**Given records:**
----

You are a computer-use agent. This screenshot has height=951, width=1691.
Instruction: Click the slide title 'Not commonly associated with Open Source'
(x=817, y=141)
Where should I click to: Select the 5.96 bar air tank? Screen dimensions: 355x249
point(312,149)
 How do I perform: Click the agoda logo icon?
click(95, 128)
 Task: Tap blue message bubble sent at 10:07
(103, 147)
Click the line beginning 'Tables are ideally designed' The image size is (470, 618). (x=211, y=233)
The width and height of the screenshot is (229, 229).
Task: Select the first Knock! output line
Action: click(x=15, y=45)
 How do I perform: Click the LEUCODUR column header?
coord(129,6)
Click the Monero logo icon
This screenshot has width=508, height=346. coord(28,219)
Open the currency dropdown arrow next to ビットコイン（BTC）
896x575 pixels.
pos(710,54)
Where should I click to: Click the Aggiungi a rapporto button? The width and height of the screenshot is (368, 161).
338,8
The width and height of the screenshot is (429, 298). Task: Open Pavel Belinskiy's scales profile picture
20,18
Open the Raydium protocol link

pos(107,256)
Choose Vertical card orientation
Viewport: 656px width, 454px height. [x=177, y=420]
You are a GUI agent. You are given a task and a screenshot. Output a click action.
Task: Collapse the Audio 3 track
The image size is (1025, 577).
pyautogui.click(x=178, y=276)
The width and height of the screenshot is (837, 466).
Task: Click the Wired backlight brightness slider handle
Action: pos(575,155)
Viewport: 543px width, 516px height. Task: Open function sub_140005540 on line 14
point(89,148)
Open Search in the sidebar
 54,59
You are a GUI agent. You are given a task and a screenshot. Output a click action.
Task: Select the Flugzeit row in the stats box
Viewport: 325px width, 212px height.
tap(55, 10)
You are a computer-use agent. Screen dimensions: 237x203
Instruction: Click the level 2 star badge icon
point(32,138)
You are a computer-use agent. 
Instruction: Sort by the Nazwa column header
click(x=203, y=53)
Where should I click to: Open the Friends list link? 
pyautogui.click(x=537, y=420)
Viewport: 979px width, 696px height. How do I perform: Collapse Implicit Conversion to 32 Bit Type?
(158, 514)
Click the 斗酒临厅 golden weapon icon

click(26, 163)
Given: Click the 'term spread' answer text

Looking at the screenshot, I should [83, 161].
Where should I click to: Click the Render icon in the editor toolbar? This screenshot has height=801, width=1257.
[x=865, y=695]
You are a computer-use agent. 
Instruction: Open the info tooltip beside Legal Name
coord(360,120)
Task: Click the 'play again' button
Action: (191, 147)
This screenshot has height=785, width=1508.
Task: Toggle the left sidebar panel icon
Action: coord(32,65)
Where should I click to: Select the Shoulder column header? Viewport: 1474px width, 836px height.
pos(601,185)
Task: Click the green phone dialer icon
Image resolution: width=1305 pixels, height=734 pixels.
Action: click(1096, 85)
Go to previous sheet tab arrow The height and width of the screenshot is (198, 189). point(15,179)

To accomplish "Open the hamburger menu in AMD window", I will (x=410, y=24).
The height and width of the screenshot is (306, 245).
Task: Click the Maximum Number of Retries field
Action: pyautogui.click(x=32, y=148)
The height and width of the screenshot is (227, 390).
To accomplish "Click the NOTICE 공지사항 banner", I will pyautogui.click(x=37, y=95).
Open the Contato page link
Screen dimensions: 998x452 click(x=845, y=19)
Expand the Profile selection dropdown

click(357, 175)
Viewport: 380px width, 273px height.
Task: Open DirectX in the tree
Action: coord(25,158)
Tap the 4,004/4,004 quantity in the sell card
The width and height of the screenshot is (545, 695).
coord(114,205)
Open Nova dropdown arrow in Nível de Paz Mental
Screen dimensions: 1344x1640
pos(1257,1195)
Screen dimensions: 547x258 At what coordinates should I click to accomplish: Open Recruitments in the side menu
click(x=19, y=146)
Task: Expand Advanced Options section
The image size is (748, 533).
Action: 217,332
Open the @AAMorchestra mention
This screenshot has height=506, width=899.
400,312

----

**Assignment:**
Provide only the count of lines within the entries above that include the string "computer".

**Written reply:**
4